Hit 5 Results
On Sunday night, November 23, 2025, during the Hit 5 draw in Washington, 07 17 21 22 42 showed up after a -day drought in Washington. With an expected cadence of 1 in 850,668 draws, the gap sits well beyond typical spacing.
Winning numbers for 1 draw on November 23, 2025 in Washington.
Draw times: Evening.
Our take on the Hit 5 results
November 23, 2025Hit 5 report — Sunday night, November 23, 2025: 07 17 21 22 42 shows a notable pattern
On Sunday night, November 23, 2025, during the Hit 5 draw in Washington, 07 17 21 22 42 showed up after a -day drought in Washington. With an expected cadence of 1 in 850,668 draws, the gap sits well beyond typical spacing.
Overview
On Sunday night, November 23, 2025, during the Hit 5 draw in Washington, 07 17 21 22 42 showed up after a -day drought in Washington. With an expected cadence of 1 in 850,668 draws, the gap sits well beyond typical spacing.
Combo Profile
The numbers in 07 17 21 22 42 cover a wide range (7 to 42) with no repeats.
Why Droughts Matter
A long drought is descriptive rather than predictive. It records variance across time and helps analysts evaluate whether outcomes are tracking within expected frequency bands or drifting into the tails of the distribution.
Data Notes
This report summarizes observed outcomes for Sunday night, November 23, 2025 and interprets them within the long-run distribution record. It does not imply a forecast or recommendation.
From Stepzero
Stepzero focuses on documenting distribution behavior over large samples. Each report is a snapshot of observed outcomes, designed to support disciplined, long-term analysis.
Additional Context
Context improves with scale. As more draws accumulate, isolated anomalies either normalize into baseline rates or reveal persistent deviations that warrant closer monitoring.
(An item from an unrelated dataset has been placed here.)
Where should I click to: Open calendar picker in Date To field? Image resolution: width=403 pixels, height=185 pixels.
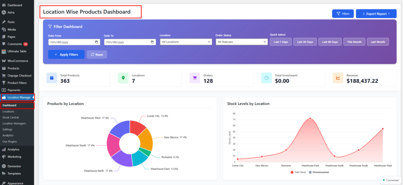153,42
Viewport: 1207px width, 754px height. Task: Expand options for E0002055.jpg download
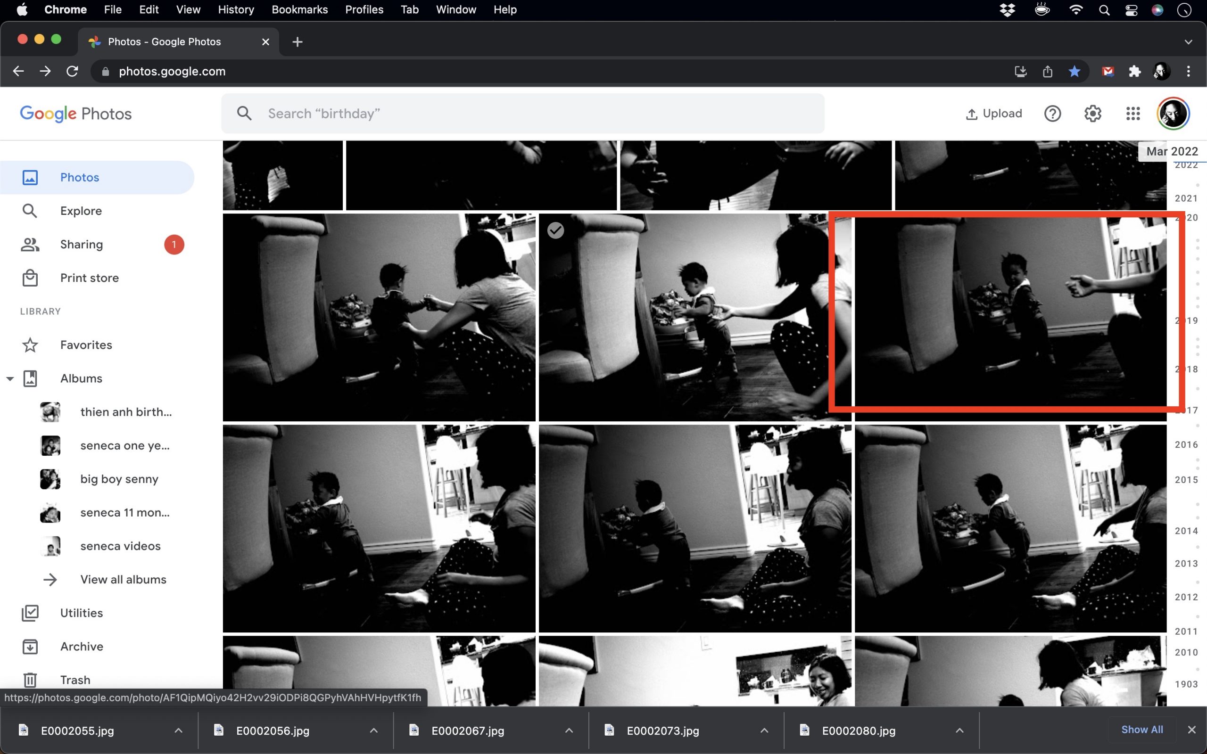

Stability comes from the accumulation of entries. One draw alone does not define the pattern, but the record grows more reliable with each addition to the dataset.
Long-horizon tracking is the only reliable way to separate short-term noise from persistent drift. By logging each outcome against its expected cadence, the system builds a distribution profile that becomes more stable as the sample grows.
Adding to the Long-Term Record
Over the broader record, today's outcome extends the historical ledger by one more data point. It is the cumulative record that makes analysis stable.